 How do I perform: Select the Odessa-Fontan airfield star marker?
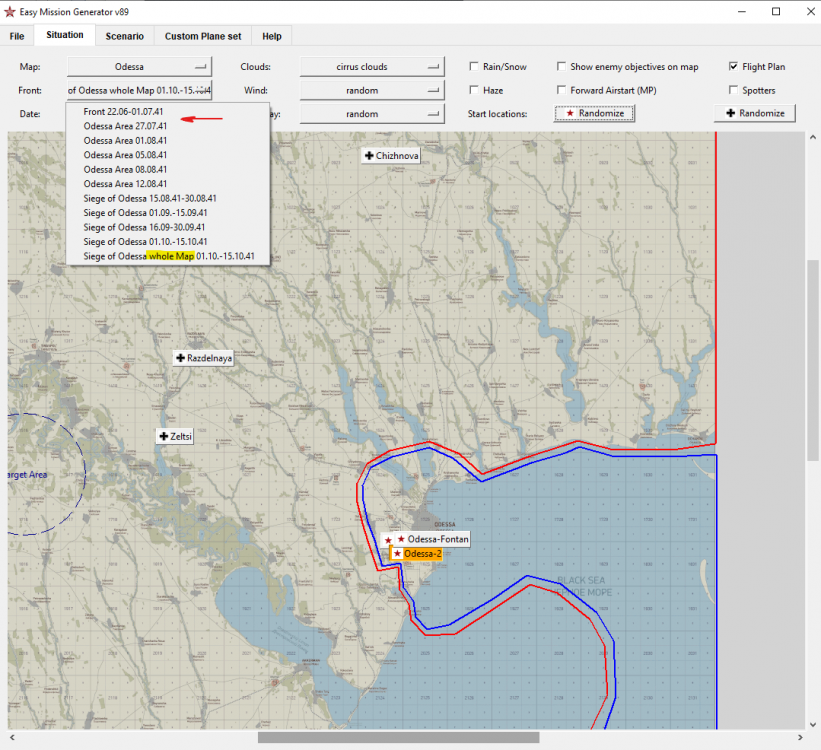tap(401, 539)
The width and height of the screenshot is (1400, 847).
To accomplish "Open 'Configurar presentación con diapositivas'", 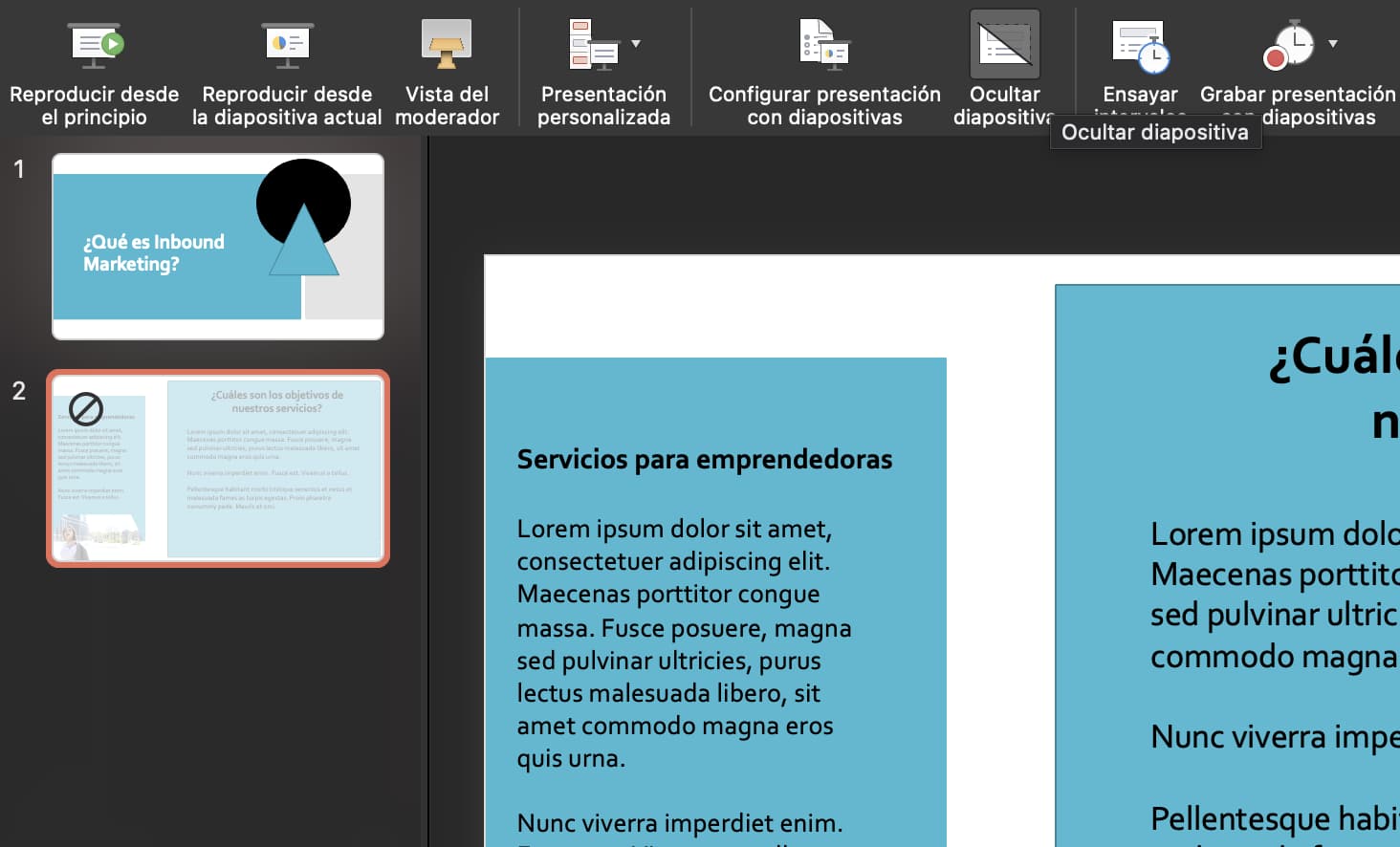I will (823, 44).
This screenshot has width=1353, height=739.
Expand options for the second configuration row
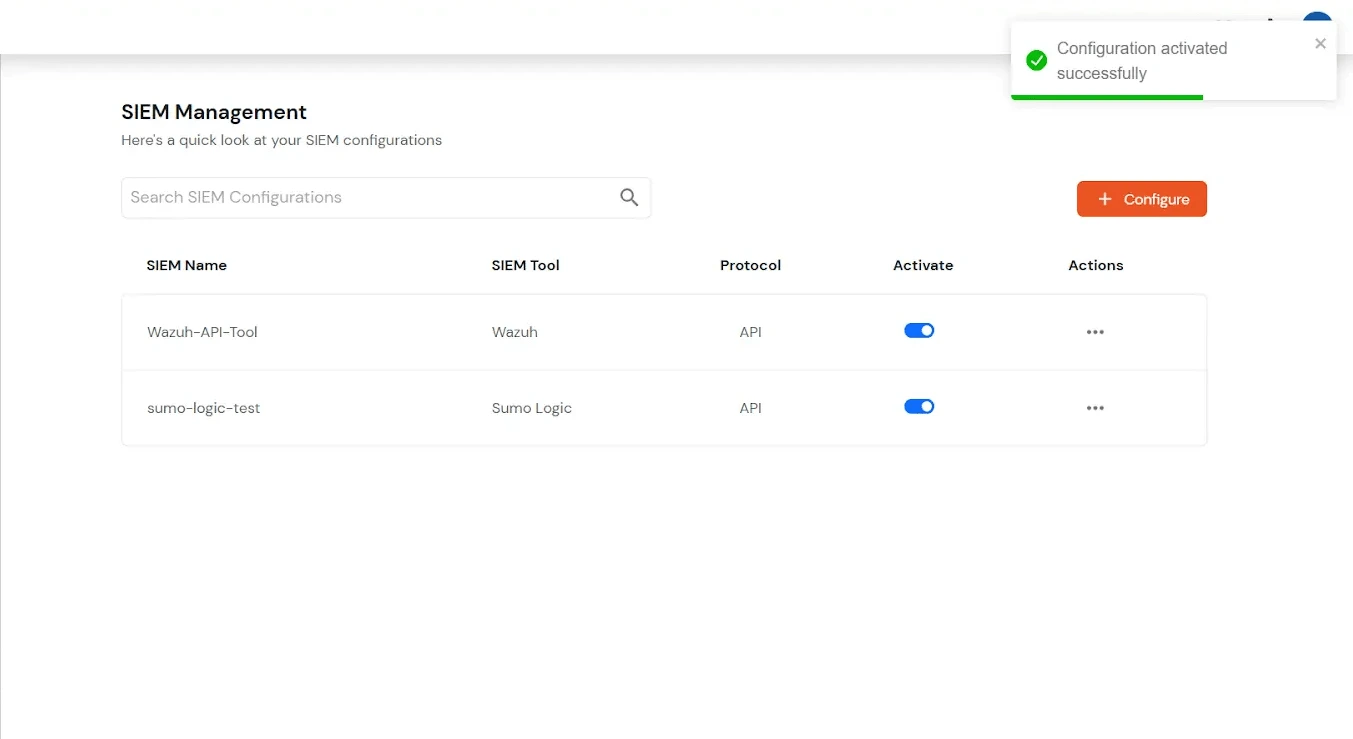1095,407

→ **Problem requirements**: Lines holding "screenshot": copy each one from the records above.

→ **Exercise solution**:
The width and height of the screenshot is (1400, 847).
This screenshot has width=1353, height=739.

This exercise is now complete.